Satu
Pemuda itu berdiri diam di balik pepohonan. Dia menatap lurus ke arahku, membuat tubuhku membeku.
Wajahnya tanpa ekspresi. Tidak ada senyuman di sana. Iris matanya yang berwarna abu-abu muda sama sekali tidak berkedip.
Aku tidak bisa mengalihkan pandanganku darinya. Rasanya seluruh tubuhku terpaku. Anehnya, aku yang masih anak-anak tidak takut pada pemuda itu. Namun, siapa dia?
Dia mengenakan kaus polos berwarna hijau kebiruan. Kulitnya berwarna sawo matang dan rambutnya berwarna hitam; tipikal kulit orang yang sering terpapar mentari.
Tepukan di bahu membuatku tersentak. Aku menoleh ke samping. Di sana Ibu tengah berdiri sembari memegang roti lapis.
"Ayo makan ini dan masuk ke dalam. Tidak baik untuk kulitmu jika terpapar sinar matahari terlalu lama," ujar Ibu lembut.
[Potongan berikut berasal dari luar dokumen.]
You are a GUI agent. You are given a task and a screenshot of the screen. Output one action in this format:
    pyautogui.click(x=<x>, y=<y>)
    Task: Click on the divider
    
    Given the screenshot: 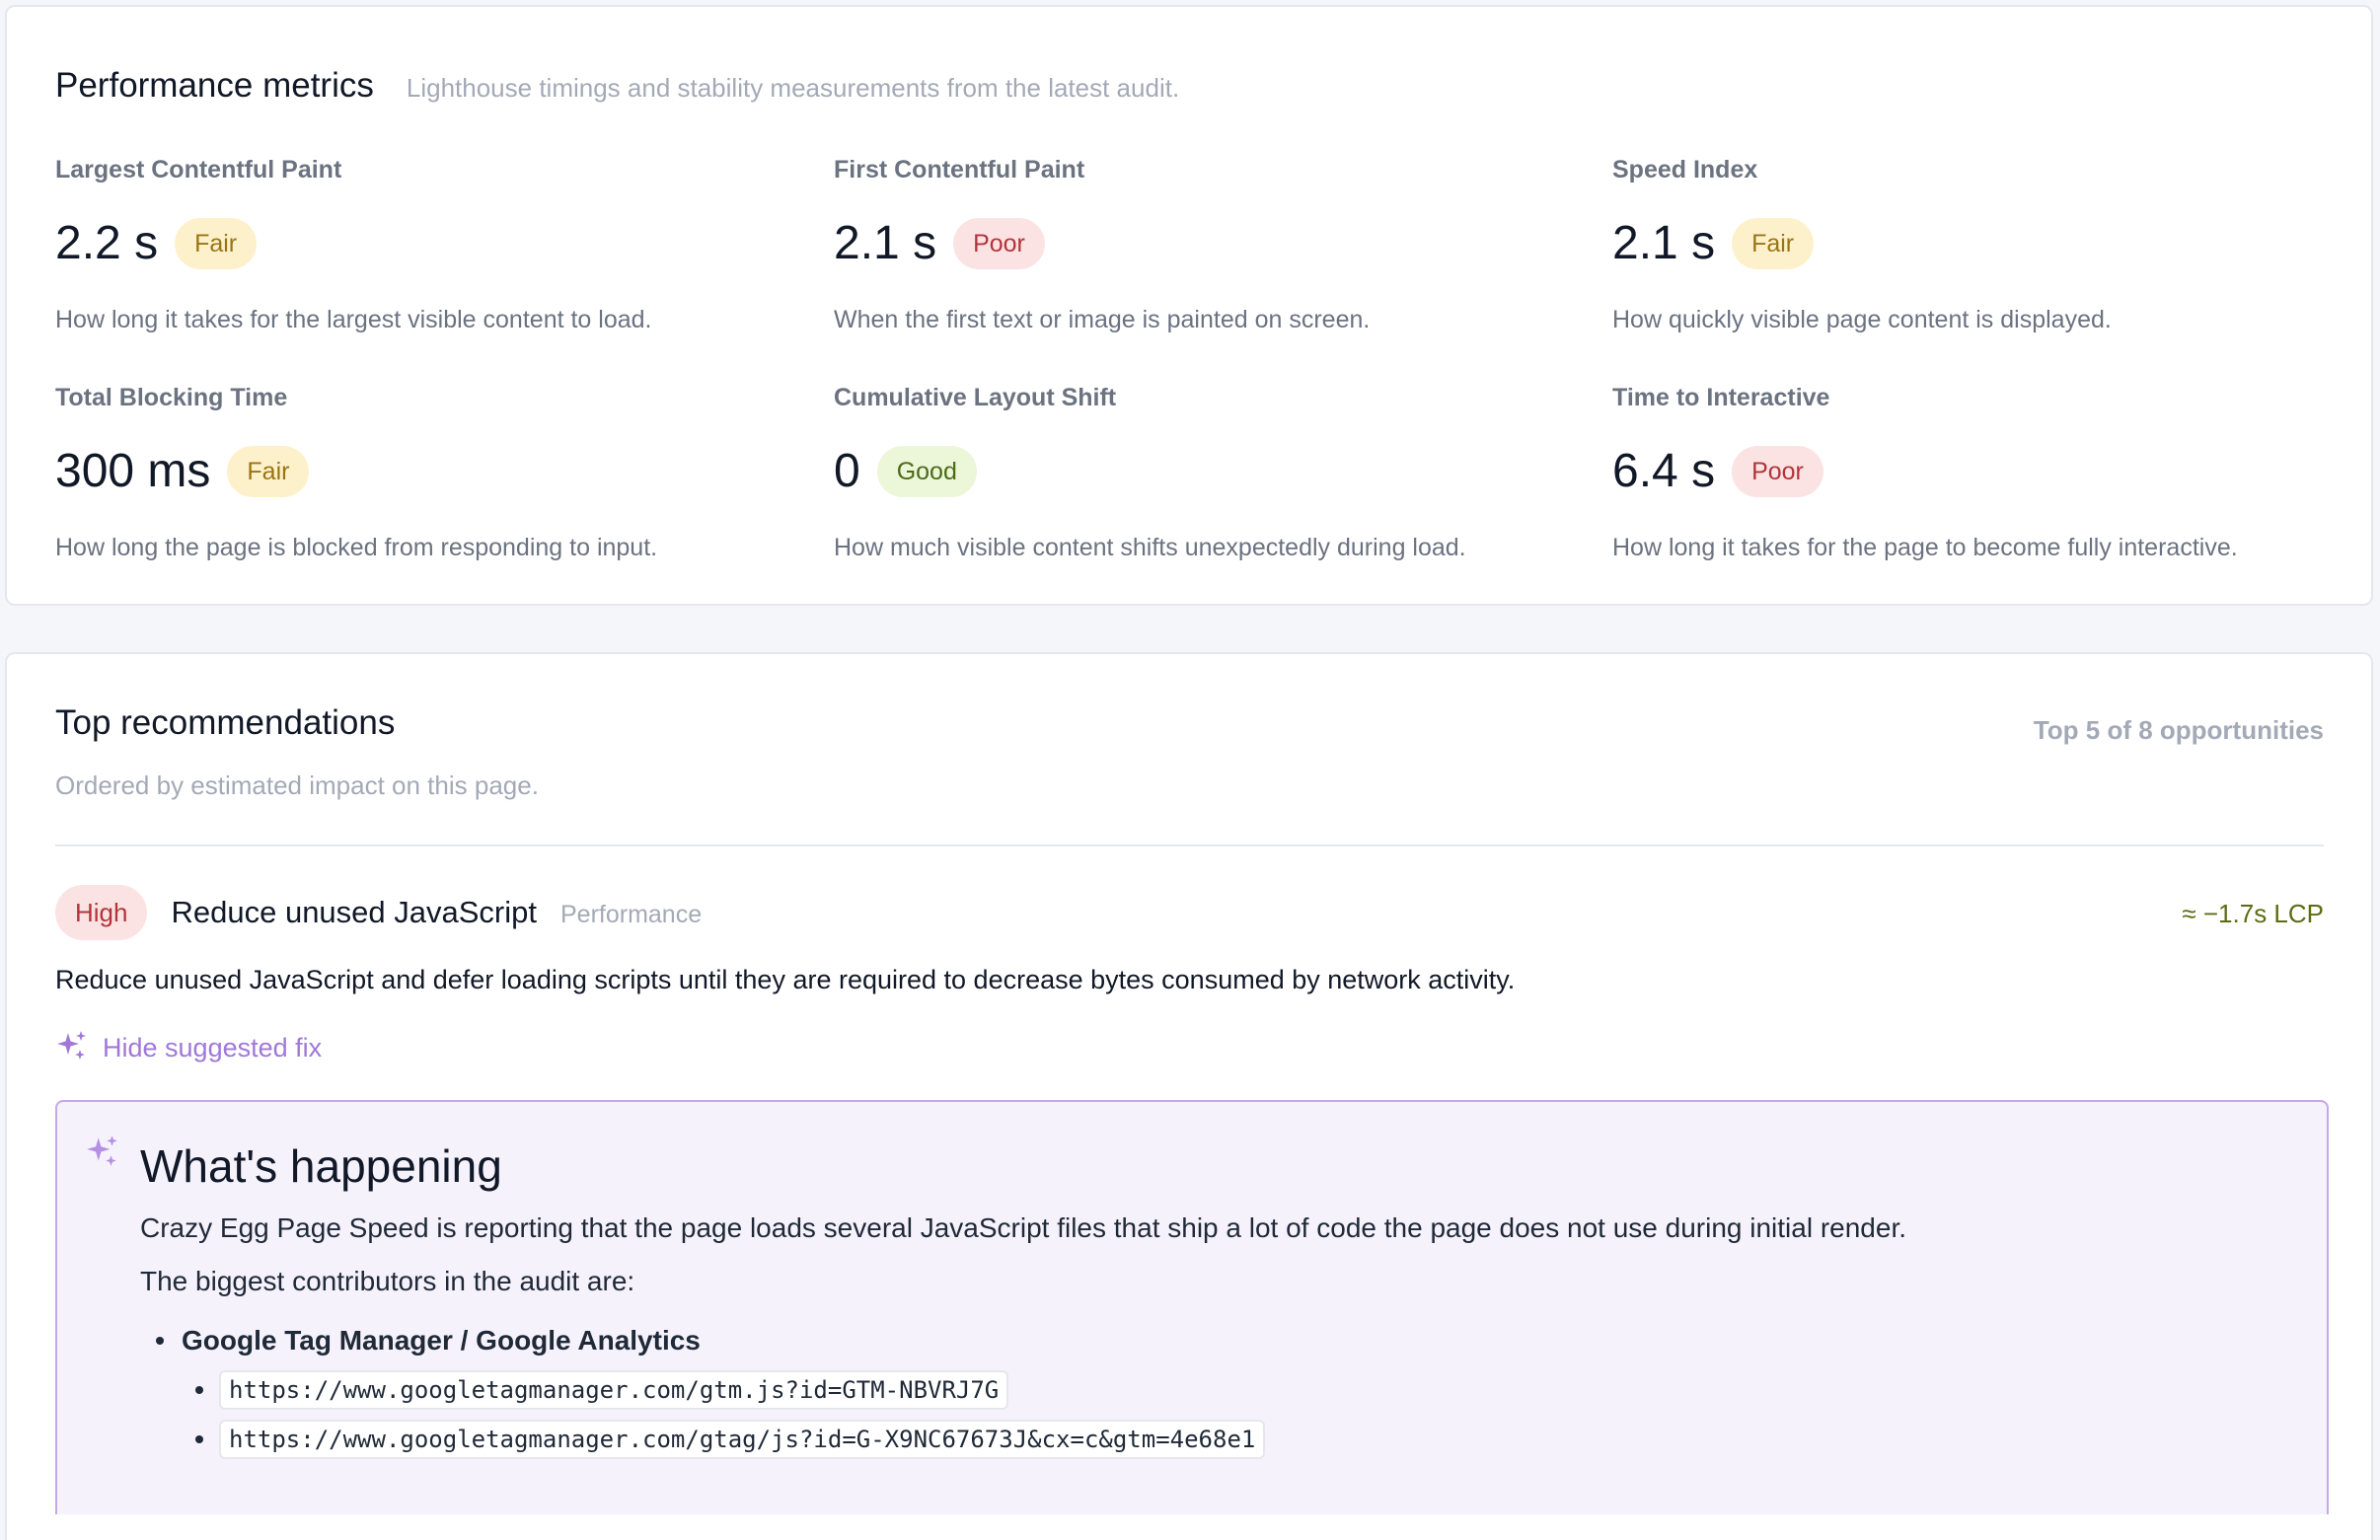 What is the action you would take?
    pyautogui.click(x=1189, y=845)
Aku menganggukkan kepala. Kuambil roti lapis yang ibu berikan. Ketika aku menoleh kembali ke hutan, pemuda itu sudah menghilang.
Aku tidak tahu ke mana dia menghilang. Kuedarkan pandangan ke seluruh penjuru. Namun, aku tidak bisa menemukan pemuda itu.
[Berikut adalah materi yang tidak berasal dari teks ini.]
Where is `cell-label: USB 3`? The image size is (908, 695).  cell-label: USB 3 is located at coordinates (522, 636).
Aku masuk ke dalam van setelah cukup lama berjemur di lapangan. Kulitku kini rasanya terbakar. Ibu mengoleskan krim di bagian tubuhku yang tidak tertutup kain.
Menjadi berbeda sedikit menyusahkan. Aku tidak seperti anak-anak lain yang memiliki tubuh normal. Kulitku berwarna putih pucat hingga rambut dan alis mataku. Hal ini terkadang membuatku iri pada orang yang berkulit sawo matang karena mereka tidak perlu merasakan sakitnya terbakar mentari.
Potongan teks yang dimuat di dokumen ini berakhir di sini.